## OBJECTIVE
Could you lay out the rows, from their very start through the line holding "(x=610, y=148)" (inclusive), as a JSON list of strings with one string per line, skipping blank lines and leaving out the pictures?

§ §

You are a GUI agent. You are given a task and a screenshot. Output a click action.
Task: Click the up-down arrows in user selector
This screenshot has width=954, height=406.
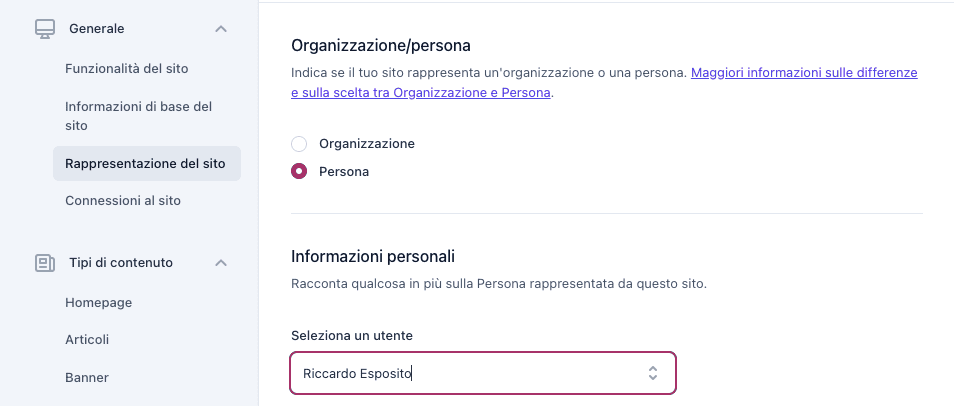[653, 373]
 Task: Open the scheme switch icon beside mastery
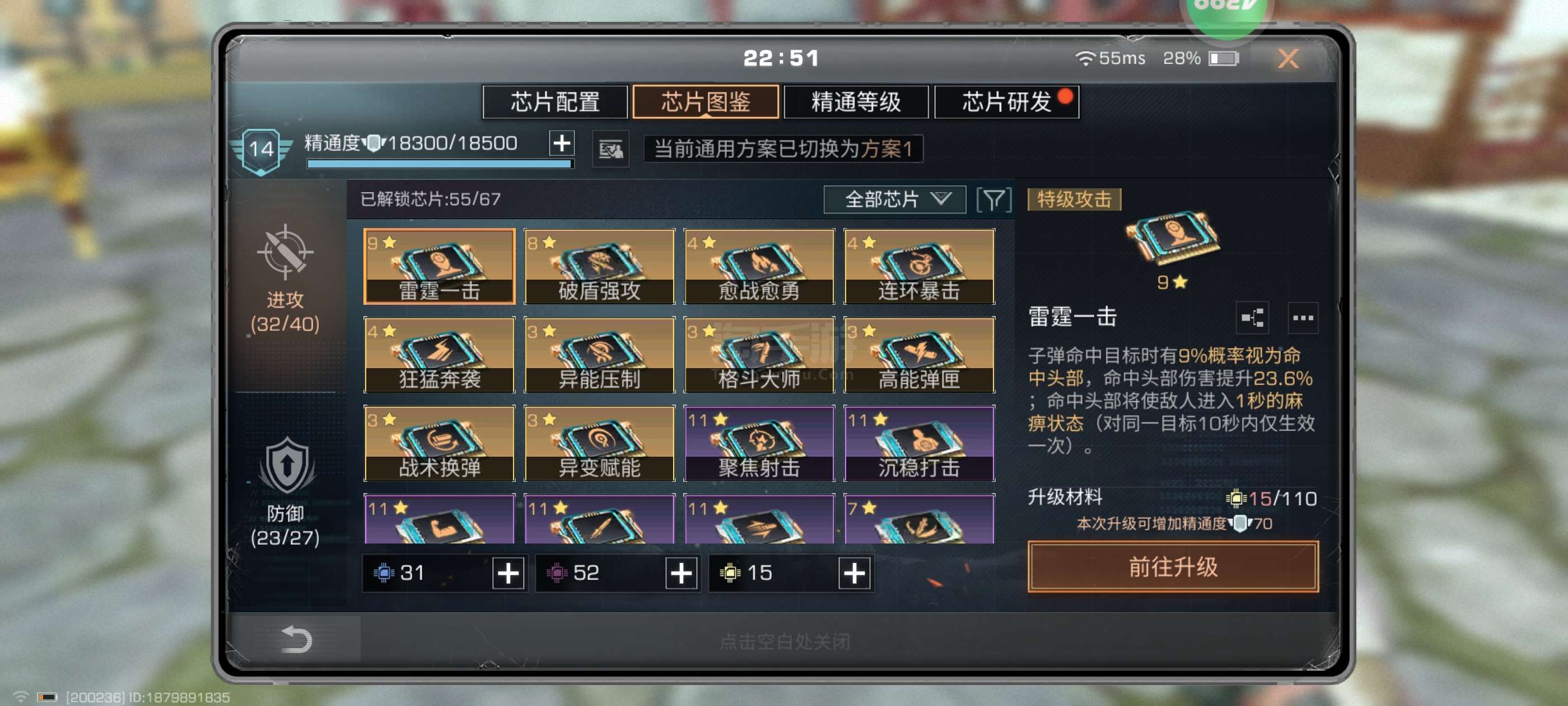(x=610, y=148)
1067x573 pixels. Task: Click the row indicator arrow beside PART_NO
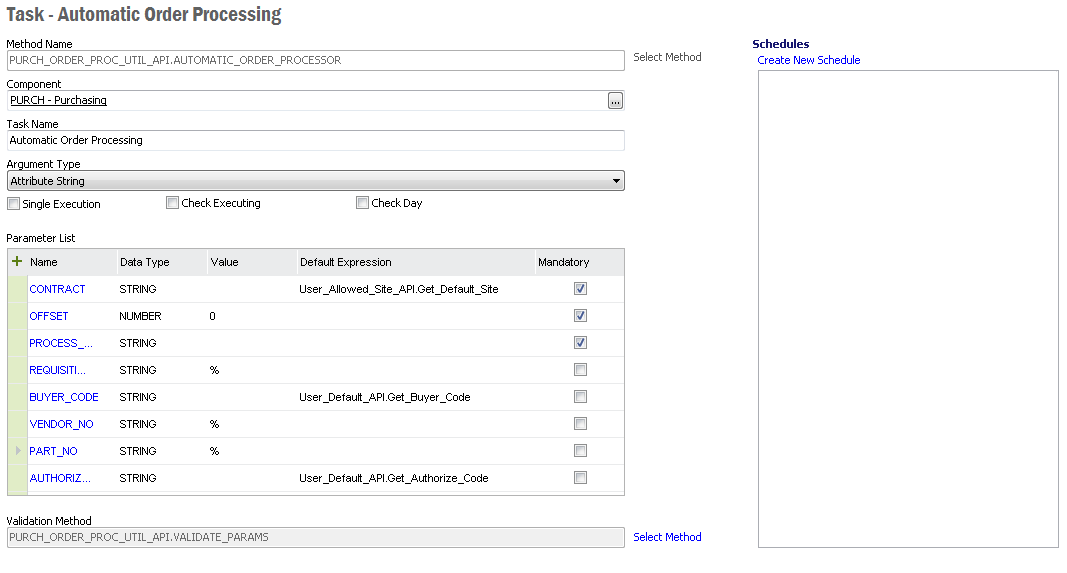tap(18, 451)
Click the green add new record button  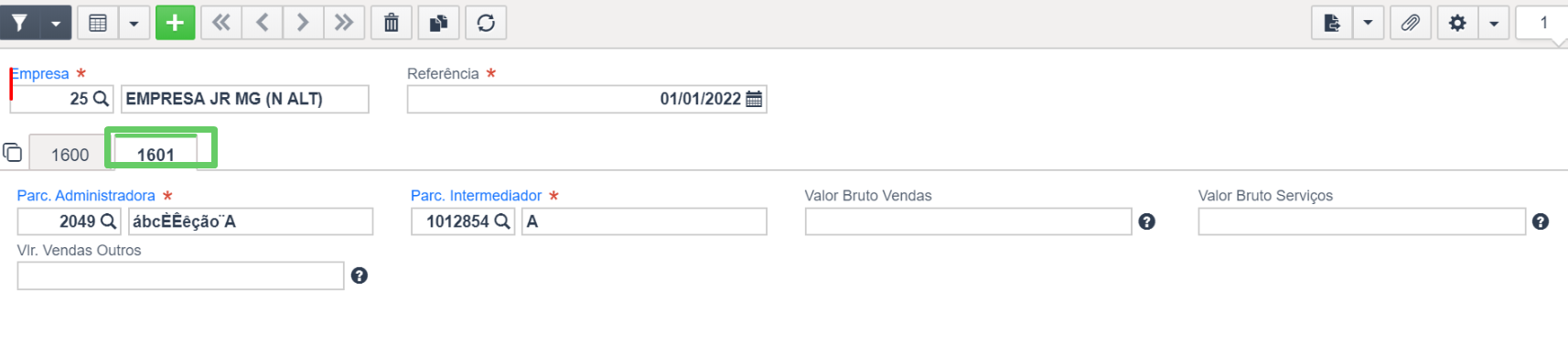tap(175, 23)
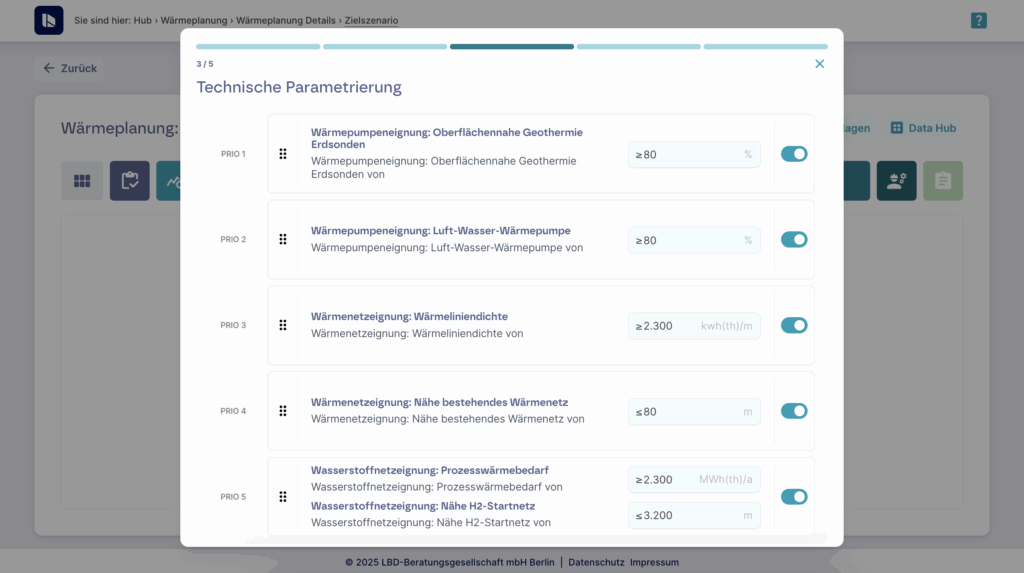Go to the last progress step segment

tap(765, 46)
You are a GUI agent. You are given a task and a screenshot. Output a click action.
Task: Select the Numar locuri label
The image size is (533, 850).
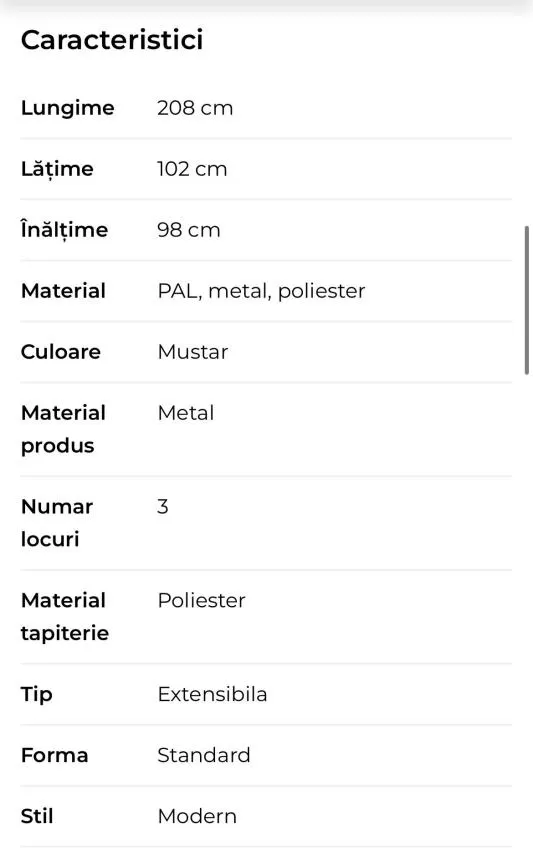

§ §

## RESULT OF THE EXERCISE
[
  "You are a GUI agent. You are given a task and a screenshot. Output a click action.",
  "Task: Click the up-down arrows in user selector",
  "This screenshot has width=954, height=406.",
  "[653, 373]",
  " Task: Open the scheme switch icon beside mastery",
  "(x=610, y=148)"
]